▶ _EXERCISE BRIEF_
According to the article on the IMF sugar tax below, what kind of inflation does Prof. Medee warn the policy could trigger?

BEGIN PROVIDED TEXT

IMF Sugar Tax May Boost Revenue but Fuel Inflation, Economist Warns

By Elvira Jordan

A Professor of Monetary Economics at the University of Port Harcourt, Prof. Peter Medee, has warned that the International Monetary Fund’s (IMF) recommendation for increased excise duties on sugar-sweetened beverages could generate more revenue for the government but may also worsen inflation and weaken consumers’ purchasing power.

Prof. Medee, a former Adviser to the Rivers State Governor on Economic Matters and Social Development, former Commissioner for Budget and Economic Planning, and former Commissioner for Energy in Rivers State, made the observation in an interview with Exceed FM News.

According to the economist, the IMF’s global “harm-based taxation” strategy, which seeks to discourage the consumption of sugary drinks linked to obesity, diabetes and cardiovascular diseases, carries significant economic implications beyond public health objectives.

He explained that while the policy is intended to improve public health and strengthen government revenue, it also places an additional financial burden on consumers by reducing their disposable income.

“The excise duty on sugar-sweetened beverages is a fiscal policy tool that not only increases government revenue but also seeks to reduce the consumption of products associated with obesity, diabetes and other cardiovascular diseases,” he said.

“However, taxation affects the purchasing power of consumers because anything that is taxed erodes disposable income. While it may boost government earnings, it also raises the cost of products, which could contribute to inflation.”

Prof. Medee further noted that although the policy targets products considered harmful to health, the resulting increase in prices could have wider economic consequences, including reduced consumer spending and lower investment in the affected industries.

He warned that the policy could trigger a form of imported inflation, given that it originates from an international framework rather than domestic economic considerations.

“Although the IMF policy is aimed at addressing the consumption of harmful products, it also reduces purchasing power and increases the prices of these commodities,” he stated.

“This could lead to imported inflation because the policy is not locally conceived but will ultimately impact local markets and commodities, transmitting higher inflation into those economies.”

The professor added that higher excise taxes would likely discourage both the production and importation of sugar-sweetened beverages, potentially reducing investment in the sector while simultaneously driving up product prices.

END PROVIDED TEXT
BEGIN DATASET EXCERPTS

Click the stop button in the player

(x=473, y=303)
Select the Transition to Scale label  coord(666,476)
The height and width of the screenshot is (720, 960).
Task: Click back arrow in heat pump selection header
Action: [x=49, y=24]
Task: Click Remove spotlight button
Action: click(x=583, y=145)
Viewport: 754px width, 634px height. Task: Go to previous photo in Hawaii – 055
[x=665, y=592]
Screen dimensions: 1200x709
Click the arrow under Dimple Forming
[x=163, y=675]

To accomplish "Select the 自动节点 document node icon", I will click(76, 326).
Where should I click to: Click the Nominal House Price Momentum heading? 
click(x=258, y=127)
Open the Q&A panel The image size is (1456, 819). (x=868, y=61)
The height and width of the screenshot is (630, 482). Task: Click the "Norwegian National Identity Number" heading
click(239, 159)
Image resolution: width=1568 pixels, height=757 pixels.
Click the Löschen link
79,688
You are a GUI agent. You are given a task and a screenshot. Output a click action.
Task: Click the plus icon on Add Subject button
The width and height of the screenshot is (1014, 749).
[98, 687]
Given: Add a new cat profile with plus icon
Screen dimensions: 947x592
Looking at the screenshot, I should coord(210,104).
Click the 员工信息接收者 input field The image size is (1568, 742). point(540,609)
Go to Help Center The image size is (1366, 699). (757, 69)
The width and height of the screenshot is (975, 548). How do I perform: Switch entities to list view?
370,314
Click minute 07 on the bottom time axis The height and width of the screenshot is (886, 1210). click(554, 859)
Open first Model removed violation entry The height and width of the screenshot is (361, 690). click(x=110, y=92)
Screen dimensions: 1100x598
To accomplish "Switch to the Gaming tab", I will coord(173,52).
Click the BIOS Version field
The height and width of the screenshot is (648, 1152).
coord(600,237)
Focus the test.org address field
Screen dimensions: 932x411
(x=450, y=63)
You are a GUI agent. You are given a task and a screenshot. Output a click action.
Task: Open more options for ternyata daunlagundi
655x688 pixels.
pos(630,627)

END DATASET EXCERPTS

▶ _EXPECTED ANSWER_
Imported inflation, because the policy comes from an international framework rather than domestic economic considerations.